Another Way To Look At The Healing Powers Of Coca Leaf

The Centers For Disease Control regularly issues useful, dramatic data on the state of the nation’s health, but last week a clever researcher named Frances Boscoe, who works for the New York State Cancer Registry, decided to take a very different type of look at the causes of death in America. The result is the following map, published in the CDC journal “Preventing Chronic Disease”. The map is complete with an explanatory legend, and portrays “the most distinctive causes of death, state by state”.

When I first looked at the map I wasn’t sure what CDC meant by “distinctive” causes of death, leading to some rather hilarious interpretations of the colorful data display. Tuberculosis the most distinctive cause of death in Texas – really? And in California – hyperplasia of the prostate? WTF? Of course Louisiana was no surprise – Syphilis. But “Legal Force” as the most distinctive cause of death in Oregon? I thought it was all Peace and Love in the NW? Then again, in Arizona it is “discharge of firearms”. Well, OK, that computes, given the activities of Sheriff Joe.

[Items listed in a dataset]
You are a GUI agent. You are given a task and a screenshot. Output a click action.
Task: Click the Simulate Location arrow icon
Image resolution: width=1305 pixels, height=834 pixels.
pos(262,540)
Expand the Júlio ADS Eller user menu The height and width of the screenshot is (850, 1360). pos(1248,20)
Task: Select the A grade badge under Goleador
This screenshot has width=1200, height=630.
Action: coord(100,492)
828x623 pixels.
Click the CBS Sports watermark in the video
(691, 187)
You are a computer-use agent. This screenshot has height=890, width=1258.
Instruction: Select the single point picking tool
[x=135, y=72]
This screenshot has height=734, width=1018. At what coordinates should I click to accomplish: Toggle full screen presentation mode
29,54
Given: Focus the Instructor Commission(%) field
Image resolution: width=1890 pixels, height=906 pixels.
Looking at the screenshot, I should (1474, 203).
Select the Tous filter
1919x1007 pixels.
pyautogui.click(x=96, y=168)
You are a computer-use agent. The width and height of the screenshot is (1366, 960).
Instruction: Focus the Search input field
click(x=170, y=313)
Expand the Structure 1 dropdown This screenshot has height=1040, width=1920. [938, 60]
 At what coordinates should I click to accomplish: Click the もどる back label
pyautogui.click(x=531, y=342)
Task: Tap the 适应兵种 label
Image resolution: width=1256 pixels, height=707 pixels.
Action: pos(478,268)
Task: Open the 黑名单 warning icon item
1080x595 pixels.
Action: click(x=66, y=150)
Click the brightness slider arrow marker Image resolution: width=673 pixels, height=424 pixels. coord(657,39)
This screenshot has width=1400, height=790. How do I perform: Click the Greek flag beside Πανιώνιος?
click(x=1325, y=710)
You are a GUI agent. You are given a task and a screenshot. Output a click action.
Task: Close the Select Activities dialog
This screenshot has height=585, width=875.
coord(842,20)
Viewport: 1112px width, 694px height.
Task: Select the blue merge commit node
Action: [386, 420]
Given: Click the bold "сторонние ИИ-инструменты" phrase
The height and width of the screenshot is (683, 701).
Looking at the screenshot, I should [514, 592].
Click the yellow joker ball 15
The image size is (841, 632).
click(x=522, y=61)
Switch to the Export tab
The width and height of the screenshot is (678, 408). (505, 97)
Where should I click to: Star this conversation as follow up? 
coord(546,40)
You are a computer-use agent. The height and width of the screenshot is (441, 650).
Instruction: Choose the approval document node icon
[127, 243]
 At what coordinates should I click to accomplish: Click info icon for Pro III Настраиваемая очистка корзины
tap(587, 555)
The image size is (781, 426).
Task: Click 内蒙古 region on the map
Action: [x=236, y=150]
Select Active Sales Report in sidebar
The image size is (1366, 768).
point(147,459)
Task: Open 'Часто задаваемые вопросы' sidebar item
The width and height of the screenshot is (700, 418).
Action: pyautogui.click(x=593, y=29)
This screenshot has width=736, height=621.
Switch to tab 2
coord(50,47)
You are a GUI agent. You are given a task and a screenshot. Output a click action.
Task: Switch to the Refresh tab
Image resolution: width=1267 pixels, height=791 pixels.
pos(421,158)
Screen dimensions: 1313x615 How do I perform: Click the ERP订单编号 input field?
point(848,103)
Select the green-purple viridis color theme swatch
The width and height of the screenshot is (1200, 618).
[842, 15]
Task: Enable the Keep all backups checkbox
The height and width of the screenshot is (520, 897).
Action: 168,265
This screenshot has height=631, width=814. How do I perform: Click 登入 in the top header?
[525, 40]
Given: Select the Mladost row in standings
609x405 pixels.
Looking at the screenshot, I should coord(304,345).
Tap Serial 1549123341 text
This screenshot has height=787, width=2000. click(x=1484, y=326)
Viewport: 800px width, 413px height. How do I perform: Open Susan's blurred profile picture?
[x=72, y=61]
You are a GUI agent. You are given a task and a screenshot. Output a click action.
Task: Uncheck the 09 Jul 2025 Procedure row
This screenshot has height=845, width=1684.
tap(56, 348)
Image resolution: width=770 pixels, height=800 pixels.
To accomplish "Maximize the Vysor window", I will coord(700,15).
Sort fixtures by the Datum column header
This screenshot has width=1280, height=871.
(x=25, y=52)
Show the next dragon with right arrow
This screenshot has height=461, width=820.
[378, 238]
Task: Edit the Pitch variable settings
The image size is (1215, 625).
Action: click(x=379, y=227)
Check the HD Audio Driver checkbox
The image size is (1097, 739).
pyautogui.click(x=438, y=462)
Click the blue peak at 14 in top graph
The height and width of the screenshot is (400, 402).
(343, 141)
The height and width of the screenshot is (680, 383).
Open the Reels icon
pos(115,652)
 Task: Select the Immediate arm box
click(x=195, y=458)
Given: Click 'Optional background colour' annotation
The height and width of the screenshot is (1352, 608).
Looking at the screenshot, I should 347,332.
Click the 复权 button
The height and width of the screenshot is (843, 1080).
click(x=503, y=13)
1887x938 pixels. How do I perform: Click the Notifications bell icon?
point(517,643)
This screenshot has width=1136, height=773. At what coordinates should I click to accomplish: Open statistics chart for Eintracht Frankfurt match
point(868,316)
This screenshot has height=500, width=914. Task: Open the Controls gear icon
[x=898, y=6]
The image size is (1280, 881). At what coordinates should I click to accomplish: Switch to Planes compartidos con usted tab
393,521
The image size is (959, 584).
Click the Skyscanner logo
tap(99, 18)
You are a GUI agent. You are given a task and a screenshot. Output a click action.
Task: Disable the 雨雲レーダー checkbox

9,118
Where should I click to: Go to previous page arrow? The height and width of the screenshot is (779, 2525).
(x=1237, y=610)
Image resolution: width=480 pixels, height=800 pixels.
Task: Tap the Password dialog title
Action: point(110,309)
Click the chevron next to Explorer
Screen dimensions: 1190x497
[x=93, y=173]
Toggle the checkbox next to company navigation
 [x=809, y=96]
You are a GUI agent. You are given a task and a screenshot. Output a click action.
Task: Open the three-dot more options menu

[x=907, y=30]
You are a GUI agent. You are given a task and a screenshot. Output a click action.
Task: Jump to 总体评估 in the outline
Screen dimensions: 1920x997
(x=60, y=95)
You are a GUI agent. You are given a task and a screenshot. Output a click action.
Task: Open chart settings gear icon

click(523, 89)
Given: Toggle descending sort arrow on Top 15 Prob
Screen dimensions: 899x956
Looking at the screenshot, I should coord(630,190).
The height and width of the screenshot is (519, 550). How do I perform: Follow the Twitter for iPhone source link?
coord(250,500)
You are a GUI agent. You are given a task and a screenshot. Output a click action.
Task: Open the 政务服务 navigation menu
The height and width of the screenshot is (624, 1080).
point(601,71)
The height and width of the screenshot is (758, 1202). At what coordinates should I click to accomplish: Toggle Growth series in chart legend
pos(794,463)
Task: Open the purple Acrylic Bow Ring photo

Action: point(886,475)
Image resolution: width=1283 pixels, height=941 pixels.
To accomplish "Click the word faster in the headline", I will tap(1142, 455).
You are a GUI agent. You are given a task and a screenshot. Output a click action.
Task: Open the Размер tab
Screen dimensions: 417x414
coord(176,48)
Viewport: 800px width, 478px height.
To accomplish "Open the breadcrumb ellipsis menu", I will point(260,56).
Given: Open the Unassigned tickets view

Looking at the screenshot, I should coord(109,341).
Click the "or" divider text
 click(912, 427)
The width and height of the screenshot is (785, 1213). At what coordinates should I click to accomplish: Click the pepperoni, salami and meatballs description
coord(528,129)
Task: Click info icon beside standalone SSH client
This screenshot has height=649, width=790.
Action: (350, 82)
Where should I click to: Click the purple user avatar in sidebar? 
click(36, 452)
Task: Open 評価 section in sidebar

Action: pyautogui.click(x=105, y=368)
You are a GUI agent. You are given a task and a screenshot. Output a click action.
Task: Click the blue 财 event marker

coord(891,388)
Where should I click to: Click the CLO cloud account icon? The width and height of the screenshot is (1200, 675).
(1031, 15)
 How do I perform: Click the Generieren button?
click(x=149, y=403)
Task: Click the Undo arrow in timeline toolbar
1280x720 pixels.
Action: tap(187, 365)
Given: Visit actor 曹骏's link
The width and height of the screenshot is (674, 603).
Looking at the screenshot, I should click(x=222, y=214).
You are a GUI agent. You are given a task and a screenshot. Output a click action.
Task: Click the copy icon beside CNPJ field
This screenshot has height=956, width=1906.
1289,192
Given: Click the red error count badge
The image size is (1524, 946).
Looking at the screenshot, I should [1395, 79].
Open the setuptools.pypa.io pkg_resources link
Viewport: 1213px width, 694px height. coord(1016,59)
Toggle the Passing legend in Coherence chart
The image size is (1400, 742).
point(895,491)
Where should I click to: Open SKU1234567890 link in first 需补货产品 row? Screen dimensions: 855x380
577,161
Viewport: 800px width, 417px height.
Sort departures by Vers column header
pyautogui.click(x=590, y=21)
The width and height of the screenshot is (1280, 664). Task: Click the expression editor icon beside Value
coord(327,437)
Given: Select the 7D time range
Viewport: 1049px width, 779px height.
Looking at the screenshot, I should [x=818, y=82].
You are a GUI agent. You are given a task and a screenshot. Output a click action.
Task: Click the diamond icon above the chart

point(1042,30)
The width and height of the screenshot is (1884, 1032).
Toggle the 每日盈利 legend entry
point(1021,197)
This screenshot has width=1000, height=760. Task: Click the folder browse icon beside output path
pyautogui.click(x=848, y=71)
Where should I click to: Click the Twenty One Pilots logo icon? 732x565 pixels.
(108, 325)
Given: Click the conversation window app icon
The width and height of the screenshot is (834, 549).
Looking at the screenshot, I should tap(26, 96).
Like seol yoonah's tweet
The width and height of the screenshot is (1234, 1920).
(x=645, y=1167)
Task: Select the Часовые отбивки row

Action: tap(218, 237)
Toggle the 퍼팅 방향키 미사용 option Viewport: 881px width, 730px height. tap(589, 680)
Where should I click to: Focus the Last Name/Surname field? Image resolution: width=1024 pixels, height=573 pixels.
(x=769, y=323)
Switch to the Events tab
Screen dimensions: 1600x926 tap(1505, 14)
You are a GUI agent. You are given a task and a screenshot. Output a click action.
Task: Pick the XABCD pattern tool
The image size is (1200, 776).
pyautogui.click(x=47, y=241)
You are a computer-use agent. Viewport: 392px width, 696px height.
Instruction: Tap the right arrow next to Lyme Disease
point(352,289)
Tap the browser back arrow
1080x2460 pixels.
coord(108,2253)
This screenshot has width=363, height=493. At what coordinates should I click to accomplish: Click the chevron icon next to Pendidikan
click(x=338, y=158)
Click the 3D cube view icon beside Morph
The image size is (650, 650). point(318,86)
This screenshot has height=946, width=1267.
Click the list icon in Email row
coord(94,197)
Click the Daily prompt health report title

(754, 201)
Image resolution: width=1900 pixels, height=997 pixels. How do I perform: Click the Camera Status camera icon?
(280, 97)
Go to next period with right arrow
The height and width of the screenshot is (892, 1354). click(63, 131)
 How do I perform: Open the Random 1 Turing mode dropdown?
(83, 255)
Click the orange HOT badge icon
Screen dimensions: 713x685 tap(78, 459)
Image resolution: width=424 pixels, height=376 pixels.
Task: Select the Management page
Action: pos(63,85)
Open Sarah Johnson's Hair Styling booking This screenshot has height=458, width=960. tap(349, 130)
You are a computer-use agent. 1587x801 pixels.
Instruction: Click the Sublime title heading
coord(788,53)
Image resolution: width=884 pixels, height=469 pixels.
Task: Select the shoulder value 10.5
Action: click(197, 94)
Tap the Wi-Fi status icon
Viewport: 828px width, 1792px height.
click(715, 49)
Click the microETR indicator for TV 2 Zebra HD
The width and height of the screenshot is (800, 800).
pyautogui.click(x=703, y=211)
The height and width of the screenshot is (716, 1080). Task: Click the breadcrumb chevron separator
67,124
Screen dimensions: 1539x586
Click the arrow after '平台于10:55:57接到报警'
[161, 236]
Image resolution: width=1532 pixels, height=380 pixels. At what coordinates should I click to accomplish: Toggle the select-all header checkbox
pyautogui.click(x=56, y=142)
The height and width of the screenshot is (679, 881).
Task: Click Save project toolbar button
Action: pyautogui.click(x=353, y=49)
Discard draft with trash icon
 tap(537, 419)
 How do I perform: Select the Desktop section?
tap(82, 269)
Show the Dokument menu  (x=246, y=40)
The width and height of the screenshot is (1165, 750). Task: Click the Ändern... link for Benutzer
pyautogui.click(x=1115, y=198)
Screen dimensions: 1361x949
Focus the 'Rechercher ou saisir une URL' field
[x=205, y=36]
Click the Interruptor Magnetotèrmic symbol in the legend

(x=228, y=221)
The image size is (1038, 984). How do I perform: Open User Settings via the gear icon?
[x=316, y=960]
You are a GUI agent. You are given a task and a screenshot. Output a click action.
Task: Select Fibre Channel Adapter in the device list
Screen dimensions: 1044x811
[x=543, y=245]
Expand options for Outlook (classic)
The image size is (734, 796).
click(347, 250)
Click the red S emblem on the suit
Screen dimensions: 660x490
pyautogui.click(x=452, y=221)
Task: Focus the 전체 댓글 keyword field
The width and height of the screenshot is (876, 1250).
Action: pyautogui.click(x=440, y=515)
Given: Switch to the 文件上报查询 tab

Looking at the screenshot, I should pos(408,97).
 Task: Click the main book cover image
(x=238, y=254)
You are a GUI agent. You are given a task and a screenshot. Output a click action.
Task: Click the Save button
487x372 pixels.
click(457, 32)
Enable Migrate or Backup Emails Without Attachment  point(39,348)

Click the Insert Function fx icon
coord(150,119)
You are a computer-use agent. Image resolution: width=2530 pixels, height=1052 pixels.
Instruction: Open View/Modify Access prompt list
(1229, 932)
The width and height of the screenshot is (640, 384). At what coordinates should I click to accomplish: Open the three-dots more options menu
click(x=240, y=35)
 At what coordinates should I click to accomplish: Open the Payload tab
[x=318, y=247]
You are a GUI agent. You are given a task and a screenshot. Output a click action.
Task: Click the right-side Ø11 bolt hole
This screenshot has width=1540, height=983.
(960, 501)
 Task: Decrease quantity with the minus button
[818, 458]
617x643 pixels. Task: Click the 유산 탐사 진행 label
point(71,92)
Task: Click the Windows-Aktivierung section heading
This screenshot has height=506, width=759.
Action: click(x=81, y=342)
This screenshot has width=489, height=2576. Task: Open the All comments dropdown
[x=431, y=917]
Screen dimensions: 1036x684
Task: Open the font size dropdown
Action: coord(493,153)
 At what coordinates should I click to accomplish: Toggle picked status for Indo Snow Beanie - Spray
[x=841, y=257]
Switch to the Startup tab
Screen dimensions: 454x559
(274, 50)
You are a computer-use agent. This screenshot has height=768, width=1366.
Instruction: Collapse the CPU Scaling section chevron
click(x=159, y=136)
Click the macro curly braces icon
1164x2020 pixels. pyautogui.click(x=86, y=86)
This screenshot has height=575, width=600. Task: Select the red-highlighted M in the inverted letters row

**Directions**
a) Using the piece on the CDC causes-of-death map, decide whether each statement agrees with it, answering yes or no and quoting the words that settle it: (i) Frances Boscoe works for the New York State Cancer Registry. (ii) The map appeared in the CDC journal "Preventing Chronic Disease." (iii) The map gives syphilis as the most distinctive cause of death in Texas.
b) Continue the piece on the CDC causes-of-death map, picking up after its final sentence.

**Responses by item number**
a)
(i) Yes: "a clever researcher named Frances Boscoe, who works for the New York State Cancer Registry"
(ii) Yes: "published in the CDC journal “Preventing Chronic Disease”"
(iii) No: "Tuberculosis the most distinctive cause of death in Texas – really?"

b)
Still, even in the haze of my confusion I was sure that we weren’t talking about leading causes of death, which everyone knows are diabetes, heart disease, cancer and Alzheimer’s.

The answer lay in the body copy accompanying the map – what the researchers mean by “Distinctive”. I finally figured out that “Distinctive” means that a particular cause of death is at least twice as high as a proportion of all deaths in a particular state, compared to its proportional relationship to causes of death in all other states.

Thus, at least twice as many Californians die from hyperplasia of the prostate, as a proportion of all California deaths, compared with hyperplasia of the prostate as a cause of death in all other states. So now the graphic begins to make sense.

Here’s a link to the map and accompanying data.

Many interesting things leap out at me from this data, but one of the most interesting is the cluster of respiratory disease deaths in the Midwest (L & K on the map). Not that legal Coca Leaf wouldn’t be welcome anywhere in the US, treating and even curing a wide range of diseases, but according to this map it ought to be especially welcome in the wheezing, gasping, breathing-compromised Midwest. 

Of course – there’s not much chance of that ever happening, right? However just consider that legal Coca Leaf could effectively treat the most distinctive cause of death in at least 10 states and ask yourself – why is this completely safe natural medicine not available nationwide? What in the world (or who) could be stopping this from happening?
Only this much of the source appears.